Quantitative Finance Lab
Project-based research + a reusable Python library for quantitative finance
A living lab of reproducible quant-finance projects (notes, math, experiments) backed by a growing Python package: quantfinlab.
Note
This site is the published companion to the GitHub repository:
https://github.com/ramtin-asadi/Quantitative-Finance-Lab
What this is
Quantitative-Finance-Lab is a project series where each topic is developed end-to-end:
- Clear narrative: intuition → math → implementation
- Reproducible experiments: consistent metrics, plots, and comparisons
- Library-first engineering: reusable components are extracted into
quantfinlab
The goal is to build a portfolio that is both research-grade (well explained) and engineering-grade (reusable, testable, maintainable).
Start here
- Read the Overview for conventions, reproducibility notes, and how projects are structured.

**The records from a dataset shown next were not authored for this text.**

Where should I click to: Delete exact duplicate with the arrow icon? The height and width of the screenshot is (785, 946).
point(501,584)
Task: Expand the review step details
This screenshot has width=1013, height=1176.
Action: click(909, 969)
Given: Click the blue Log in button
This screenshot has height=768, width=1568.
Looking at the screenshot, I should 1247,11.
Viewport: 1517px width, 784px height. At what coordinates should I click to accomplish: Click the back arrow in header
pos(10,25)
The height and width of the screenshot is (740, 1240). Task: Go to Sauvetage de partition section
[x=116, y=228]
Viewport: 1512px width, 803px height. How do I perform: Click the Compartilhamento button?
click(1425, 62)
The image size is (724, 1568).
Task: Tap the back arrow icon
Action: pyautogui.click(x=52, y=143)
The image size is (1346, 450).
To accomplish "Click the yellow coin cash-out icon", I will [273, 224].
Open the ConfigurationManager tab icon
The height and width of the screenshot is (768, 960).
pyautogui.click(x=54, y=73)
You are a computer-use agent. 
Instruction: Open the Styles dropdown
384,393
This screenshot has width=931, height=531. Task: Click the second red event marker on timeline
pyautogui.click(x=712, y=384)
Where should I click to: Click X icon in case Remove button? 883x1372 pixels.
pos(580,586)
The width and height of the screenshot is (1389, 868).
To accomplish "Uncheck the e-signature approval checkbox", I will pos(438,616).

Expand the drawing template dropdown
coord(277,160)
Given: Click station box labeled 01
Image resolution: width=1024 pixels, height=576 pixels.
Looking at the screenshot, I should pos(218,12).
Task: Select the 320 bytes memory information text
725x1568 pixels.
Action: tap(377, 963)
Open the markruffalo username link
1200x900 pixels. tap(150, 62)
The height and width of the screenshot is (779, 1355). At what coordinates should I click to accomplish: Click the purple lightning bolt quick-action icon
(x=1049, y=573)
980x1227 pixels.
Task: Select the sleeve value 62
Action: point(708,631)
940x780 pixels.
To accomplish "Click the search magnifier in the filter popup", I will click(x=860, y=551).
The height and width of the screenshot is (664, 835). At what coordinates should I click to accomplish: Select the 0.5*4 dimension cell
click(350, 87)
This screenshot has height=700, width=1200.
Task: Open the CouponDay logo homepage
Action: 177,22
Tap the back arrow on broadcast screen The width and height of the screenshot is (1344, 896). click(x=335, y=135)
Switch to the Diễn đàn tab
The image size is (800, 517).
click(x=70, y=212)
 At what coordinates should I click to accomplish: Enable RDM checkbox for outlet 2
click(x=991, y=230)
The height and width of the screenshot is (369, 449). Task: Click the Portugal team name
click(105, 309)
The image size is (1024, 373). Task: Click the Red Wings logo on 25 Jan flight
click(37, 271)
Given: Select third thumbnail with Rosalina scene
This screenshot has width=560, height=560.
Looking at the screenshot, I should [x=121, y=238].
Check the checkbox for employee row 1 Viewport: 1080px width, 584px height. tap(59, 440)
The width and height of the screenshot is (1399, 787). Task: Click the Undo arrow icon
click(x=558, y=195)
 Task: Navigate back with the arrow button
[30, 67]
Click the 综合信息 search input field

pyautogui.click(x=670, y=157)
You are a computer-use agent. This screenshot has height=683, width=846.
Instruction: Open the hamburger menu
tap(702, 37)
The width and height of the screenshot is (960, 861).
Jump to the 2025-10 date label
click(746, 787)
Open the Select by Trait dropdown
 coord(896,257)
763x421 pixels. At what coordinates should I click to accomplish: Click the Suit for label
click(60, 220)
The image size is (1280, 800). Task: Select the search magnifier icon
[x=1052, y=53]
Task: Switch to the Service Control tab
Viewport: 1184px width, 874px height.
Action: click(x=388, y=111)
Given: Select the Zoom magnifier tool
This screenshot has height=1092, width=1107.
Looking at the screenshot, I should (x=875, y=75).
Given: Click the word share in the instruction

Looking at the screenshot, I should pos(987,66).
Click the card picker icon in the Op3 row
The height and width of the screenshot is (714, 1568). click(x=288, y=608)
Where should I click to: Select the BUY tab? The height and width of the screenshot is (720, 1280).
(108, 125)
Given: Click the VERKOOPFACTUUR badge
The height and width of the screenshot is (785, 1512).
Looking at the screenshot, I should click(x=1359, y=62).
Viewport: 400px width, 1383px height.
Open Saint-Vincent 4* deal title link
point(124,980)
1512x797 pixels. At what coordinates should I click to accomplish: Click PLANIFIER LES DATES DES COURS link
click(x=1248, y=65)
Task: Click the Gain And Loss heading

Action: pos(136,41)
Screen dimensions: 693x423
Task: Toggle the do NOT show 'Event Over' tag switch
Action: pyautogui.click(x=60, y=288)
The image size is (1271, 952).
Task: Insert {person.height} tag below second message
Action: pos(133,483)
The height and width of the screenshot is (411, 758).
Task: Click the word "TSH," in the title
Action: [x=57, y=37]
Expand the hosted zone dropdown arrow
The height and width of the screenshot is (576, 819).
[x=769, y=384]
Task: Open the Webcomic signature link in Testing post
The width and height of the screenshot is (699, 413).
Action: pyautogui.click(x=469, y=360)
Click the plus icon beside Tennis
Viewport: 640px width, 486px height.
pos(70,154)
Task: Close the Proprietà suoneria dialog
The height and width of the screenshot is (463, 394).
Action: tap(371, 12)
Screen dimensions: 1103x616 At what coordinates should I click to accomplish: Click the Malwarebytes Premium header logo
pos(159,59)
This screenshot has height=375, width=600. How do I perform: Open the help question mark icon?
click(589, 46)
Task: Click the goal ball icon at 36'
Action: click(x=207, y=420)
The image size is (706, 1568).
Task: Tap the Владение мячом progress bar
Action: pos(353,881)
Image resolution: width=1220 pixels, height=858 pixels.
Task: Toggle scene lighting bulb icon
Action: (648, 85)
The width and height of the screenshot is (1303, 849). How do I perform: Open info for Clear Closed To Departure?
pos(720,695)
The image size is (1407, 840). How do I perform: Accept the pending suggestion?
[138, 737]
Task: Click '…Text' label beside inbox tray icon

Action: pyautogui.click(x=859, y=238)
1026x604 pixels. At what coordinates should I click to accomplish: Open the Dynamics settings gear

- Then open a project notebook and follow it top-to-bottom.
Projects
01 — Yield Curve, Bond Pricing & Risk
- Yield curve construction (discount factors / zero rates)
- Bond pricing and key risk measures
- Practical fixed-income utilities you can reuse elsewhere
02 — Portfolio Optimization (Mean–Variance)
- Mean–variance optimization pipeline
- Covariance estimators and model comparisons
- Backtest-style evaluation and performance diagnostics
The quantfinlab library
As the series grows, reusable code is consolidated into quantfinlab:
- shared fixed-income helpers
- portfolio utilities
- plotting/diagnostic helpers
- common conventions (metrics, configs, I/O)
The intent is simple: notebooks explain and experiment; the library implements.
Reproducibility
- This repo follows a reproducibility-first workflow (formatting/linting/testing/CI).
- Large datasets are typically not committed. If a notebook expects data files, place them under a local
data/directory (gitignored) and follow any project-specific notes.
Disclaimer
This repository is for research and educational purposes. Nothing here is investment advice, and results may vary by dataset, assumptions, costs, constraints, and implementation details.